> [EXERCISE DIRECTIONS]: Take the material below and output exactly the run of lines from the one containing "This screenshot has height=678, width=798." down to the one containing "Task: Close the Edit Store dialog with X", with both included.

── SUPPLIED DATA ──

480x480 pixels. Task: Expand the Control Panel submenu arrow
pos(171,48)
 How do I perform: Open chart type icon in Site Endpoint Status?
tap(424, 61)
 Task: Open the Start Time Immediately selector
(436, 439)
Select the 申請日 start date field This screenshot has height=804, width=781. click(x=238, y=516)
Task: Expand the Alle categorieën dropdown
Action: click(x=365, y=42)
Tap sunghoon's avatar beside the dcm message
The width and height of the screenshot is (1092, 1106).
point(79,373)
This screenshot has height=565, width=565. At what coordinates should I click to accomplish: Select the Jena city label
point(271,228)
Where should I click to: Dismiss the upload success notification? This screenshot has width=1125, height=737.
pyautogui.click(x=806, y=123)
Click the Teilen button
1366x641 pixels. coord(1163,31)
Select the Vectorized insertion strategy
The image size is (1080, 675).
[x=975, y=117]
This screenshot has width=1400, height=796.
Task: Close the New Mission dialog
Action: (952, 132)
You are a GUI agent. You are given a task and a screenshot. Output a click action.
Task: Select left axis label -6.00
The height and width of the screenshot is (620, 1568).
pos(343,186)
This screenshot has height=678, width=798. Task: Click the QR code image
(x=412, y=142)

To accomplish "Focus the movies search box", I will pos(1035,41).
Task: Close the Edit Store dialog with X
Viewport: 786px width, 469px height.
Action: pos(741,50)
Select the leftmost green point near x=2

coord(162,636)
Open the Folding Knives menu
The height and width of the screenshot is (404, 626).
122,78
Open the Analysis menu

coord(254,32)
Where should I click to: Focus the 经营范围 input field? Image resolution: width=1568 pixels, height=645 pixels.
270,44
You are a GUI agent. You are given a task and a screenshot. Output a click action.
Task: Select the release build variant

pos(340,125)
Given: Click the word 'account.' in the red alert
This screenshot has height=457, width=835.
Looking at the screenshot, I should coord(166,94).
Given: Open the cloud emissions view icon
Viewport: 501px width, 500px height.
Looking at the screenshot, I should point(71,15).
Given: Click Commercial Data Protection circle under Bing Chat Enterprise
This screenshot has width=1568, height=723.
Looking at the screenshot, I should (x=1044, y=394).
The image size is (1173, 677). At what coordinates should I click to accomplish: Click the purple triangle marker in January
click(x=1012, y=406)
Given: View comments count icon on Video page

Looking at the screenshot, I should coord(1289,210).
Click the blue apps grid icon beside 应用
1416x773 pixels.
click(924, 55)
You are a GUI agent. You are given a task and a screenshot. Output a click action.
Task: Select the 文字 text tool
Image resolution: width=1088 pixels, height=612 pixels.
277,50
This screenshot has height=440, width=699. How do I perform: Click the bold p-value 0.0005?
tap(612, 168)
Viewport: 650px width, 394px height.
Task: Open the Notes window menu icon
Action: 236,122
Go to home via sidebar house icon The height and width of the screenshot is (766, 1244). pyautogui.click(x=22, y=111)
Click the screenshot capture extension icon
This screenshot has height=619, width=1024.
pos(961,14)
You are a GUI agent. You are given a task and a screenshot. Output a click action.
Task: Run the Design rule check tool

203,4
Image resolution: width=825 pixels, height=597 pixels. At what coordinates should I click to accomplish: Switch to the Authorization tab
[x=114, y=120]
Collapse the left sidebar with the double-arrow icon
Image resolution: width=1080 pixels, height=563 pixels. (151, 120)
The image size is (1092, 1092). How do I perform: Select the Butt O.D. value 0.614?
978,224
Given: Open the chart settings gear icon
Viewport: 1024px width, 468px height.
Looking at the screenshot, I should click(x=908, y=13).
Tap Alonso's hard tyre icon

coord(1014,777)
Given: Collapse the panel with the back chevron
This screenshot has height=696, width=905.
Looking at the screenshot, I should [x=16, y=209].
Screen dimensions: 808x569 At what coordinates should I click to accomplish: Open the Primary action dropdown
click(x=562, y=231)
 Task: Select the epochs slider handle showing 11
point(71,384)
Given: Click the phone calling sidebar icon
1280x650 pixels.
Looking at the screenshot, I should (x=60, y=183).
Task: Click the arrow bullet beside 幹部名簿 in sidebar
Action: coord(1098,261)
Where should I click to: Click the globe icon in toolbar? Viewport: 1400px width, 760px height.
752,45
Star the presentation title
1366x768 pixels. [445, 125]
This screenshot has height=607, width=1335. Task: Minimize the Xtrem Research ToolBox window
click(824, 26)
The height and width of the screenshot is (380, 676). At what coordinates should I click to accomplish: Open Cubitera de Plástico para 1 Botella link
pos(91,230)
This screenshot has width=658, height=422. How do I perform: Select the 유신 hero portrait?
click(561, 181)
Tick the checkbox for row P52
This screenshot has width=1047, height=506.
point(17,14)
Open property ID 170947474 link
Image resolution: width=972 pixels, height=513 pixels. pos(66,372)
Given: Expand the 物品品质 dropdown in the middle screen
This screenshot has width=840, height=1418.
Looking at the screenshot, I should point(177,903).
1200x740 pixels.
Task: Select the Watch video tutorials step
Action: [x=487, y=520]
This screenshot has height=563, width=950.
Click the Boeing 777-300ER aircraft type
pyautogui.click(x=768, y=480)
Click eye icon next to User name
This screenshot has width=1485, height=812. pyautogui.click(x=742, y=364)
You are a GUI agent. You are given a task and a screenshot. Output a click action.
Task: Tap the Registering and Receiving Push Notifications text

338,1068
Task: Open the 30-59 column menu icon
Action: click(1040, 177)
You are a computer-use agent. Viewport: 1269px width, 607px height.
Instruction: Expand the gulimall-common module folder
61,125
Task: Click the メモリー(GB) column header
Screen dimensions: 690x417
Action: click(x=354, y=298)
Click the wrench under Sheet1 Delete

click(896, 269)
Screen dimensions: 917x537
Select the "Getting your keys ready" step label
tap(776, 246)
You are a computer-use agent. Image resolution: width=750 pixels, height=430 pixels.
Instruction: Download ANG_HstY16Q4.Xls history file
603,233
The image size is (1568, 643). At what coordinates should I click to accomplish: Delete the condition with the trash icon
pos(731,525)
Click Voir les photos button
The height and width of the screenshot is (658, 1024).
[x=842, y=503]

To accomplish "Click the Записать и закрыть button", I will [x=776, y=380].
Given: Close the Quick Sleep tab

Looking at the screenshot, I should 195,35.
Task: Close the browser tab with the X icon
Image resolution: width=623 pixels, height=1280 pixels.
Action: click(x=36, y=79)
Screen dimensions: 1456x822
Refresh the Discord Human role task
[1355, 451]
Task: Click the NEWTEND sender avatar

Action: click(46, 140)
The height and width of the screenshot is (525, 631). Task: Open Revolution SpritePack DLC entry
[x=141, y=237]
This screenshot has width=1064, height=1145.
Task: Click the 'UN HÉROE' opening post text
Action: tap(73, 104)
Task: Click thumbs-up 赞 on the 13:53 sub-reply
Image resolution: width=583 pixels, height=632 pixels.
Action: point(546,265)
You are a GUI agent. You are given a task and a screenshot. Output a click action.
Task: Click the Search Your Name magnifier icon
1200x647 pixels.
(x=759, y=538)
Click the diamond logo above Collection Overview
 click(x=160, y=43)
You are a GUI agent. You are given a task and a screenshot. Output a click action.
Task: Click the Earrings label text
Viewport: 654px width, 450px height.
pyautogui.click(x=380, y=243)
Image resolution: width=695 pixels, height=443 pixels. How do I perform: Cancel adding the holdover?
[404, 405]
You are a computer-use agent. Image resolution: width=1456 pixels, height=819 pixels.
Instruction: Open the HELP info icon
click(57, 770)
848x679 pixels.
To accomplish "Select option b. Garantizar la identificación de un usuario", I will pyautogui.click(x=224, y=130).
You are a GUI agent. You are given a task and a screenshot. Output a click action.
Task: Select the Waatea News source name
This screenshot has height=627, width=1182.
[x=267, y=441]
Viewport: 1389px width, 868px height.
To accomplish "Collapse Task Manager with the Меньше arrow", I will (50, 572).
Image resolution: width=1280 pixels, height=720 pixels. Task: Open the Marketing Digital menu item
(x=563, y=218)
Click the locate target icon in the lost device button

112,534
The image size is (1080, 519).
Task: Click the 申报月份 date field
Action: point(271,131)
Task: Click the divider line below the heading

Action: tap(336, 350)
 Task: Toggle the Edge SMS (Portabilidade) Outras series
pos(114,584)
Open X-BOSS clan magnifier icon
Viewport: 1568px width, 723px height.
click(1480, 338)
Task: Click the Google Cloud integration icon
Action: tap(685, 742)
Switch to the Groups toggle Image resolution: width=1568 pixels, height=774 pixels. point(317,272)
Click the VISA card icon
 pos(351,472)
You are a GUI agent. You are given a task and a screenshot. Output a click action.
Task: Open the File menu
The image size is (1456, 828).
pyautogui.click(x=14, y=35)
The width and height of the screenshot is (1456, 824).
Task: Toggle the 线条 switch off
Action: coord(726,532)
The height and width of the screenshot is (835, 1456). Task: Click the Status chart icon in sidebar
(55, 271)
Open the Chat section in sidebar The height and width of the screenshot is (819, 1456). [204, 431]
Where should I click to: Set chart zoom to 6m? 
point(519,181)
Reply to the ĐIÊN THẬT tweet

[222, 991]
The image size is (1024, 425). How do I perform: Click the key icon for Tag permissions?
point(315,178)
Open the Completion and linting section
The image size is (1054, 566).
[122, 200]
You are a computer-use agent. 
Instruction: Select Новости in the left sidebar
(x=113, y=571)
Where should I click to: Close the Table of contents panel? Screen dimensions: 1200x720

───

> [OUTPUT]:
This screenshot has height=678, width=798. Task: Click the QR code image
(x=412, y=142)

To accomplish "Focus the movies search box", I will pos(1035,41).
Task: Close the Edit Store dialog with X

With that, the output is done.